BEGIN INPUT ROWS

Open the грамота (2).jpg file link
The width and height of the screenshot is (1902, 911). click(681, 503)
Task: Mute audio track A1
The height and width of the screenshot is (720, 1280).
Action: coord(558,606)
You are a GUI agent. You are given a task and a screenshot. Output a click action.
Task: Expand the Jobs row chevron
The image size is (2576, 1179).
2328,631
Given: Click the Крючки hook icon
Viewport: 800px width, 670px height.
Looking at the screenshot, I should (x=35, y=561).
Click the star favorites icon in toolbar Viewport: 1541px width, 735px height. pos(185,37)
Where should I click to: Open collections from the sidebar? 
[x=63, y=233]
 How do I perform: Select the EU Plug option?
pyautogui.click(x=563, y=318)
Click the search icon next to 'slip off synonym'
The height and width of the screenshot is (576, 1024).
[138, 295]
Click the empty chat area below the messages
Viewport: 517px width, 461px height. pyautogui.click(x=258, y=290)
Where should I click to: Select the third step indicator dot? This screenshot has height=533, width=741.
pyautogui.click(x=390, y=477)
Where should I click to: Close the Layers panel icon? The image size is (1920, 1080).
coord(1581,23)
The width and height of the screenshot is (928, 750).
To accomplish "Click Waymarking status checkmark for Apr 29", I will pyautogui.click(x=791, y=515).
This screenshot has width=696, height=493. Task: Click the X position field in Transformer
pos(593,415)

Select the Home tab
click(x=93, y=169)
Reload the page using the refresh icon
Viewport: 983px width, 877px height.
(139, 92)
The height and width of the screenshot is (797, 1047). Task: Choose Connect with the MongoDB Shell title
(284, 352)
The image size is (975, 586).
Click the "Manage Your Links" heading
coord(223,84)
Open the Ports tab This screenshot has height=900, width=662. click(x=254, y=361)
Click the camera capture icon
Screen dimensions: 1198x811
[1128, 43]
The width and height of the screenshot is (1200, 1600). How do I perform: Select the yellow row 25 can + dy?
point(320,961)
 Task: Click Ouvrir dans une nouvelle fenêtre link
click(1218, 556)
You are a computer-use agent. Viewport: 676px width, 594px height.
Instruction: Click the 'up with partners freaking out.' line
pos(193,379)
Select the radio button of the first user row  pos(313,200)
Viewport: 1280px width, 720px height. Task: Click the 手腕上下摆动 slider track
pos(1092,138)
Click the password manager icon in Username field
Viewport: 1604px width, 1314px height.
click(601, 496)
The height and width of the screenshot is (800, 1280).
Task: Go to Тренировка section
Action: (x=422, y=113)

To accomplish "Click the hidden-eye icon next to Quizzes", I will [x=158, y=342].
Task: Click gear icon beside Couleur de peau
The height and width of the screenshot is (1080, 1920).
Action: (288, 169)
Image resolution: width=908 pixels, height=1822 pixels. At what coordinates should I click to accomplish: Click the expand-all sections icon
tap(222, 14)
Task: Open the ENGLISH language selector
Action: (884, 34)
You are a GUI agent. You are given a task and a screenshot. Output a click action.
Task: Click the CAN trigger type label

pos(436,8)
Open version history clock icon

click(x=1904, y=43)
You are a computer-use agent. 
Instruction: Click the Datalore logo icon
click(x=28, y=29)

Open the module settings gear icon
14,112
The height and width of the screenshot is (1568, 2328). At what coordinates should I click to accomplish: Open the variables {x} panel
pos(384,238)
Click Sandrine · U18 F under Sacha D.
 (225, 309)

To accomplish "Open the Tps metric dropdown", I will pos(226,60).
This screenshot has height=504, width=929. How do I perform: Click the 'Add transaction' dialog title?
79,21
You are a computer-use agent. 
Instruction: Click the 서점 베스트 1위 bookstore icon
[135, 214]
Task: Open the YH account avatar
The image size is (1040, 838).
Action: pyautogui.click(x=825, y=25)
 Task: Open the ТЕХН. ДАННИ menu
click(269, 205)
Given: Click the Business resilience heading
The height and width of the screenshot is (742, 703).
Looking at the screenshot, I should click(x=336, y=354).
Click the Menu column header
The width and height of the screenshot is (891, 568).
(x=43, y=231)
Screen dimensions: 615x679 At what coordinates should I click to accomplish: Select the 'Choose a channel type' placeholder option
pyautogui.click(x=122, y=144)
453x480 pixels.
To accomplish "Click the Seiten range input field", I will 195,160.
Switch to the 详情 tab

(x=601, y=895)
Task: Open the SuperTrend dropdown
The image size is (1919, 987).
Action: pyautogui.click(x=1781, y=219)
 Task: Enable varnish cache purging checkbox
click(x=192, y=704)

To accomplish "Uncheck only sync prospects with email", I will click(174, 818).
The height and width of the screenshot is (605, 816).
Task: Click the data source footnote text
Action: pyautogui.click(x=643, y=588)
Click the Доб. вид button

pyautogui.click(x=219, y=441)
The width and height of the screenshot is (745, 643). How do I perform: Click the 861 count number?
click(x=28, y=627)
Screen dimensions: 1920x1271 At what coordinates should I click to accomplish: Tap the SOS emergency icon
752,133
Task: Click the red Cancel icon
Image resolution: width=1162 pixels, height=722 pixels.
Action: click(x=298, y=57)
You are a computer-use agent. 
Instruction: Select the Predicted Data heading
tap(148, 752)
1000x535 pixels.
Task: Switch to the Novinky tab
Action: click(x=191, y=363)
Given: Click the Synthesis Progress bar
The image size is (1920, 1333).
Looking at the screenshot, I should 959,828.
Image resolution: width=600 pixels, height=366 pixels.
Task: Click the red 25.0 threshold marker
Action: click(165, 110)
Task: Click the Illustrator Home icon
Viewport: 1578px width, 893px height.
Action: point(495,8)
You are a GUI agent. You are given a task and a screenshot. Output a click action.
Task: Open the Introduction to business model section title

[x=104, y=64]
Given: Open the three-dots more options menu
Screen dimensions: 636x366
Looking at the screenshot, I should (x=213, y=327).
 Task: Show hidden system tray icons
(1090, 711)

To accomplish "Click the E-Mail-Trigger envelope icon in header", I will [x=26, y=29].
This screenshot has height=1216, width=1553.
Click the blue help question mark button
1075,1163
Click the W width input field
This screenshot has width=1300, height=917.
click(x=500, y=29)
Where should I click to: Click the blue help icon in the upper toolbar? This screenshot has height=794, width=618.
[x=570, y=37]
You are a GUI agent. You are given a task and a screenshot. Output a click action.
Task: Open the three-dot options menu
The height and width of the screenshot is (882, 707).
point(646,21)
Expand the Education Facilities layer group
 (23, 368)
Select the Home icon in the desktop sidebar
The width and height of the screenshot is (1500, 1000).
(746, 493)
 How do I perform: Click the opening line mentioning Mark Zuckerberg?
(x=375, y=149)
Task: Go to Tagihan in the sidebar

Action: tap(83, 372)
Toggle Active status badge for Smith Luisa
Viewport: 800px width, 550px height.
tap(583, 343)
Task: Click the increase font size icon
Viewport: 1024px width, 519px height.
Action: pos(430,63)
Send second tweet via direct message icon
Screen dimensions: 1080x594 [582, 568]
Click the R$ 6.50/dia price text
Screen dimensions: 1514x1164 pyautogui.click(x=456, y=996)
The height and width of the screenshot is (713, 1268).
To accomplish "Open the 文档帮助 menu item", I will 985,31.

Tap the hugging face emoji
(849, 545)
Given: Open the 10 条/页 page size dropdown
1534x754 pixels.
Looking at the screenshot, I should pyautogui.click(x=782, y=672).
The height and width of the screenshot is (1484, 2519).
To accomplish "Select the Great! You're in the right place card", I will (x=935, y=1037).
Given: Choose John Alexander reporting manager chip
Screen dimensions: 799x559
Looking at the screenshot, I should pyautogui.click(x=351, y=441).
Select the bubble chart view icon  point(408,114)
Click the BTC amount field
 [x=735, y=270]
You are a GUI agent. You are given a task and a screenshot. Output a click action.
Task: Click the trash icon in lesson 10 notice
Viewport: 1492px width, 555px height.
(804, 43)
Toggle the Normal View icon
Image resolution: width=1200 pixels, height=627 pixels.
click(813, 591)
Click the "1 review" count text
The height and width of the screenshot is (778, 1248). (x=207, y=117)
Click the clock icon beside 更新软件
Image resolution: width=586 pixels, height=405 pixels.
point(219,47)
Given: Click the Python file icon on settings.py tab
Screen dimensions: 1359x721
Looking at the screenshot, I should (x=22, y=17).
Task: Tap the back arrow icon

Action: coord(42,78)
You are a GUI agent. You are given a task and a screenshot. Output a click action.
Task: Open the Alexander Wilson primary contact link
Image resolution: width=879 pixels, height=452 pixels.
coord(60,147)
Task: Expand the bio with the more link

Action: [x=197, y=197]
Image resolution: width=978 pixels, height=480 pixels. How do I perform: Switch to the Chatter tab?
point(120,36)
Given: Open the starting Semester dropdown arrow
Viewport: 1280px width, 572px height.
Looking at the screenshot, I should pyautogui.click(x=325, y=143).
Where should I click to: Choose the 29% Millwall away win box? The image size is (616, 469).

END INPUT ROWS

> **WHAT IS REQUIRED**: Copy the rows word for word, starting at the line that contains "Task: Open the ТЕХН. ДАННИ menu" and ending after the line that contains "Looking at the screenshot, I should click(x=336, y=354).".

> **FULL ANSWER**:
 Task: Open the ТЕХН. ДАННИ menu
click(269, 205)
Given: Click the Business resilience heading
The height and width of the screenshot is (742, 703).
Looking at the screenshot, I should click(x=336, y=354).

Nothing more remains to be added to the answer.